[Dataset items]
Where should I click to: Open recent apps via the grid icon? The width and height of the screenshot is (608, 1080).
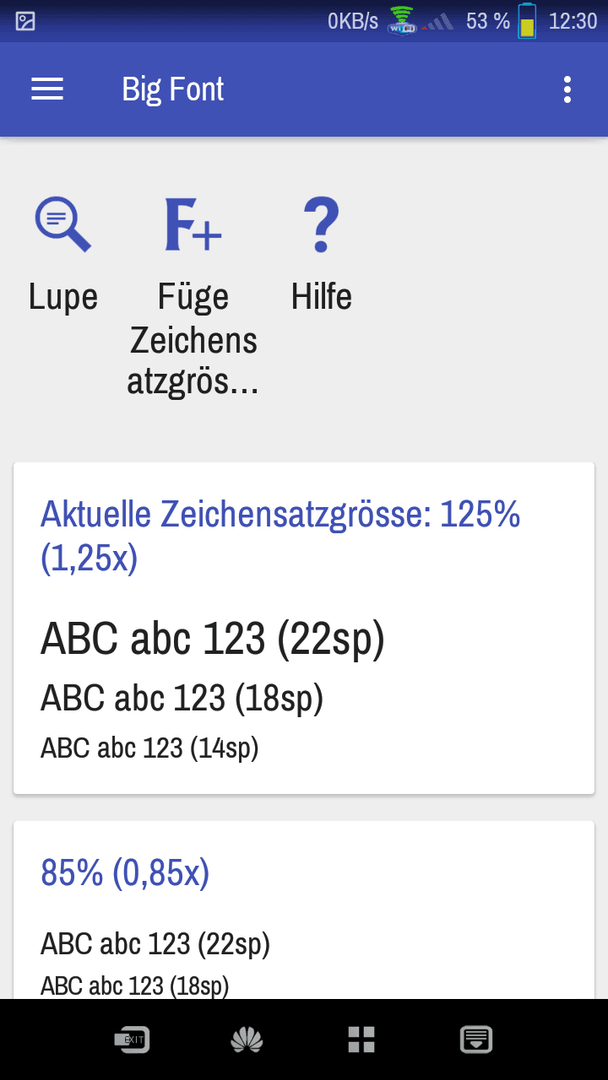pyautogui.click(x=361, y=1039)
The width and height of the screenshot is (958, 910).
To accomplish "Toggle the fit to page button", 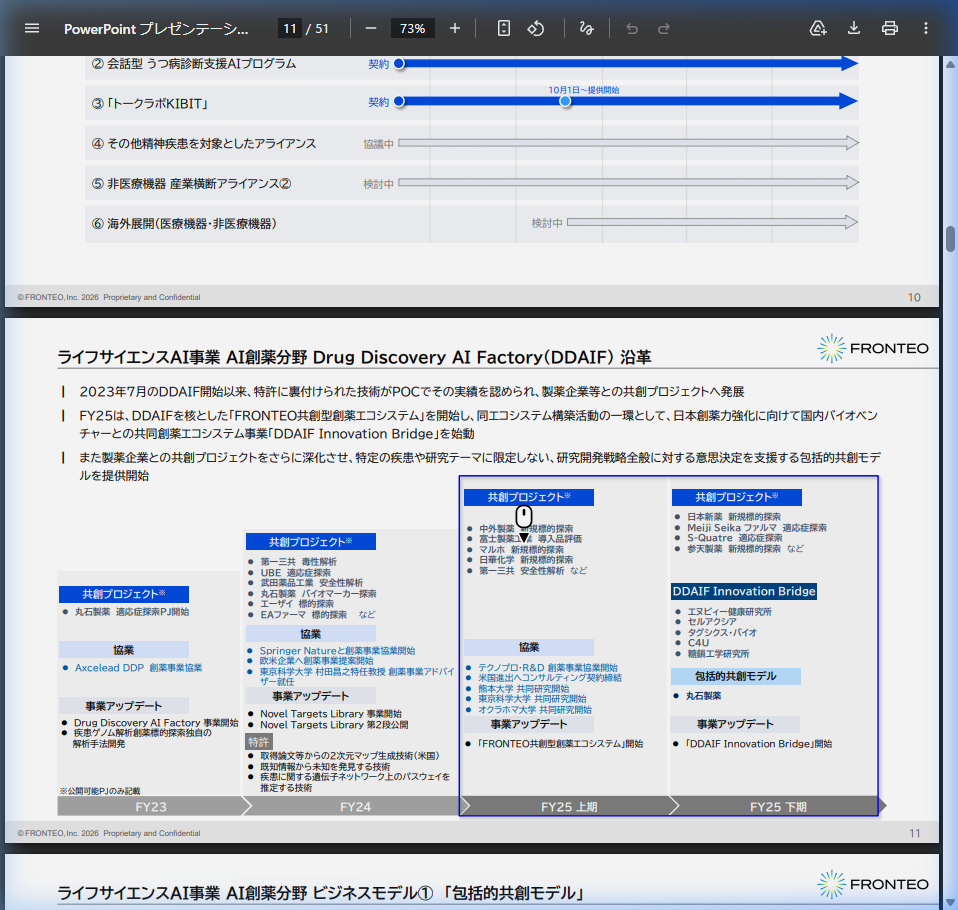I will pyautogui.click(x=504, y=28).
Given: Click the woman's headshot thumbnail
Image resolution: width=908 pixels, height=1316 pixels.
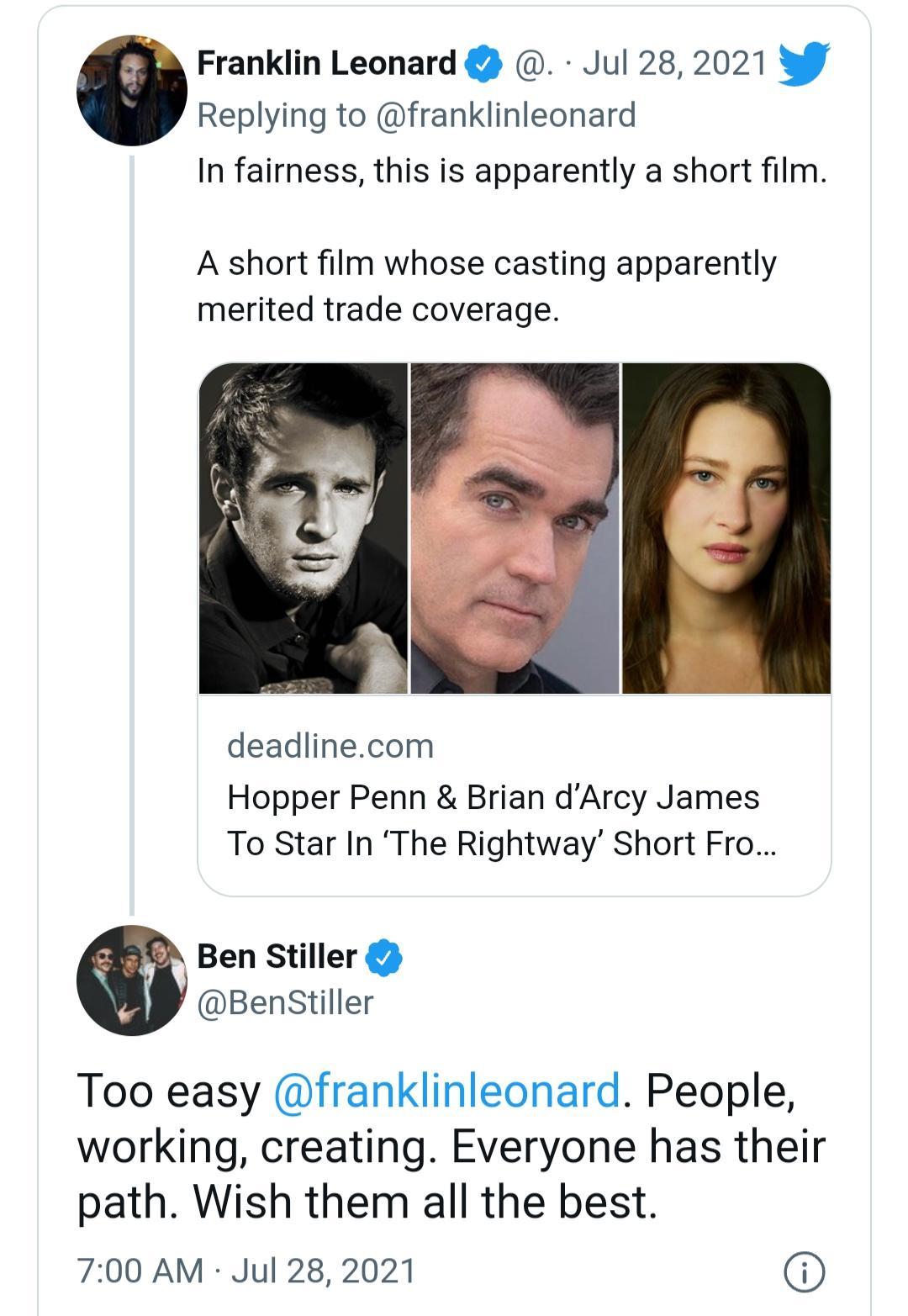Looking at the screenshot, I should (726, 528).
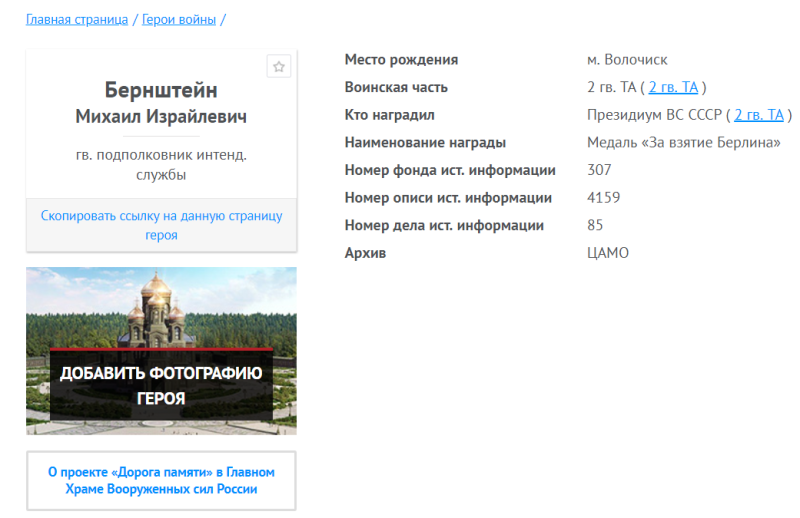Open 2 гв. ТА link in Кто наградил row
The height and width of the screenshot is (518, 800).
pyautogui.click(x=758, y=115)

__Problem requirements__
Would you print, exactly as they appear, the lines from the line with "Image resolution: width=908" through the end of the entries above, leaving out the pictures?

__Result__
Image resolution: width=908 pixels, height=1316 pixels.
Looking at the screenshot, I should (726, 528).
Open 2 гв. ТА link in Кто наградил row
The height and width of the screenshot is (518, 800).
pyautogui.click(x=758, y=115)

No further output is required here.